The candy I am thinking of is usually red and has a cinnamon flavor. It looks like little rocks. It is translucent and has a powdered sugar coating dusted on it.

I am going in search in the various candy sites. I will let you know if I find it so you will know that I am not crazy.

Thanks so much

Bella


----------



## suzanne (May 26, 2001)

Oh, I would never think anybody here was crazy. Well, at least not until I get to know you. I'm really curious now about the candy. Please DO follow up! Thanks


----------



## bella (Feb 6, 2001)

Suzanne,

I did find some help on the Kitchenlink.com recipe site.
The candy is made with sugar, corn syrup, water, coloring and flavoring.

Essentially, you boil the sugar/cornsyrup/water mixture until it reaches 300 degrees. Take it off the burner and add your flavoring and color. Then you spread it out on a buttered baking sheet or marble. After 3-4 minutes when the candy is still warm, but not hot enough to burn, you cut it or break it into pieces and dip it into powdered sugar. When the candy is fully cool, you break it into small pieces and store it in an air tight container.

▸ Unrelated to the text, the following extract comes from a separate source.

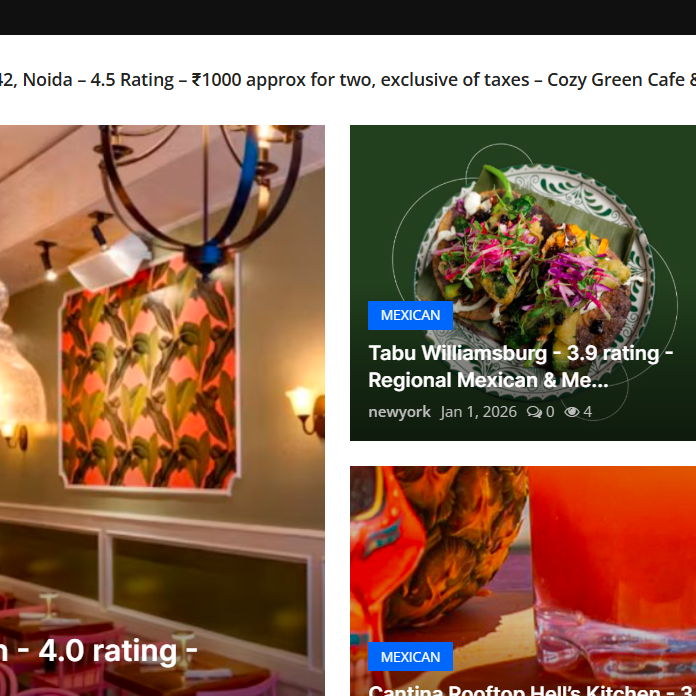Image resolution: width=696 pixels, height=696 pixels.
Task: Click the comments bubble icon on Tabu card
Action: [x=534, y=412]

Some of the best flavors are cinnamon, lemon, orange, and anise.

I think I have enough info now, so I am going to try it once again tomorrow. I will let you know how it comes out.

Suzanne, do you have any unique candy recipies? I always love learning more. I do alot with chocolate, but I would love to stretch my imagination a little more.

Thanks for your interest

Bella


----------



## suzanne (May 26, 2001)

Thanks for asking, but no, that's not really my thing at all (other than Alice B. Toklas Fruit & Nut Balls  ). If you put your request on one of the Pastry boards, you'll get tons of recipes. The pastry folks here really rise to the occasion. And so sweet ... (sorry, but it's all true )


----------